§ **Фрагмент документа**:

□ □ □ □ □

Характер этого человека ярко раскрывается во всем, что он пишет; не менее выпукло характеризует Гиммлера и то обстоятельство, что его письма (как и многое другое, относящееся к тому периоду, – квитанции, списки, черновики, корешки билетов и так далее) уцелели, даже несмотря на постигшую Германию катастрофу.
Приверженность правилам была его второй натурой. Пятого ноября 1921 года Гиммлер, взяв напрокат траурный фрак, посещает похороны Людвига II Баварского; спустя несколько недель он наносит формальный визит вдовствующей королеве, матери своего крестного отца; 18 января 1922 года он присутствует на церемонии студентов-националистов, посвященной очередной годовщине основания Германской империи. Неделей позже, 26 января, Гиммлер посещает собрание стрелкового клуба в Мюнхене, где знакомится с капитаном Эрнстом Ремом, который, как он отмечает в своем дневнике, «держался весьма дружелюбно». «Рем относится к большевизму крайне отрицательно», – лаконично добавляет Гиммлер.
В то время Эрнст Рем, который был на тринадцать лет старше Гиммлера, еще служил в армии. Благодаря его влиянию Гиммлер стал проявлять все больший интерес к вопросам политической жизни. Вместе со своим старшим братом Гебхардтом Гиммлер вступил в возглавляемый Ремом местный националистический корпус «Имперское военное знамя» («Reichskriegsflagge») – полувоенную организацию, которая в ноябре 1923 года объединилась с Гитлером для участия в мюнхенском путче.

□ □ □ □ □

§ **Исходные записи**:
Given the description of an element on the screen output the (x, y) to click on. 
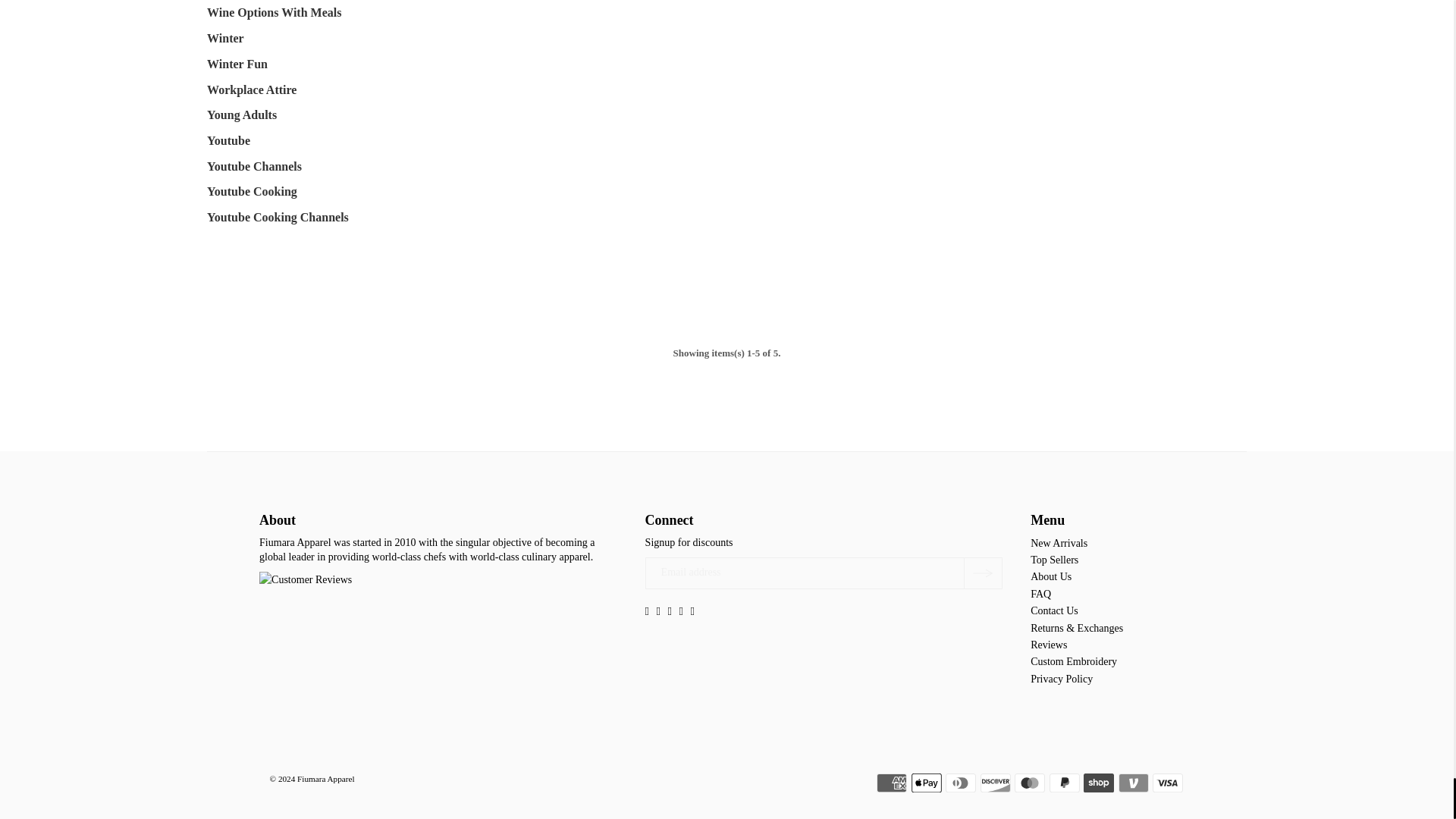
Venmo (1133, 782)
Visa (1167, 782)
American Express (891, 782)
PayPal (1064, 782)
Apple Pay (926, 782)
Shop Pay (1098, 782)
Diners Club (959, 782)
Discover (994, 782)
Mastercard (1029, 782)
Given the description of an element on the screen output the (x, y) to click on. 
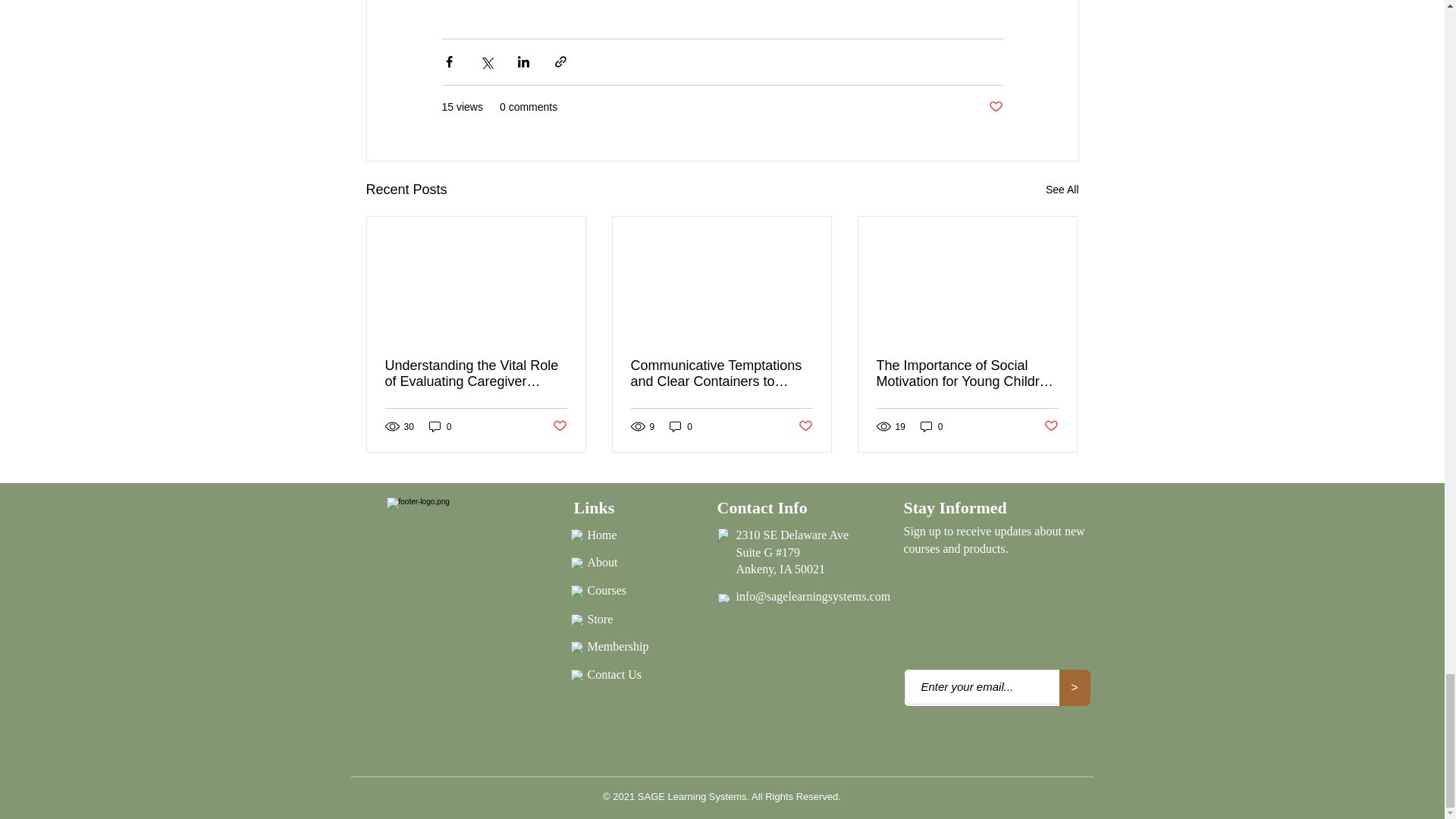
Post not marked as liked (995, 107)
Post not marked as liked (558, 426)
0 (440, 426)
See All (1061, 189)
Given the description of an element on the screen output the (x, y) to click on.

□ □ □ □ □

§ **Задание 1**:
Перечислите всех людей, которых фрагмент документа называет по имени.
§ **Задание 2**:
Укажите, в скольких строках записей встречается строка «Post», с учетом регистра. Ответ дайте одним числом.

§ **Полный ответ 1**:
Гиммлер, Людвиг II Баварский, Эрнст Рем, Гебхардт, Гитлер

§ **Полный ответ 2**:
2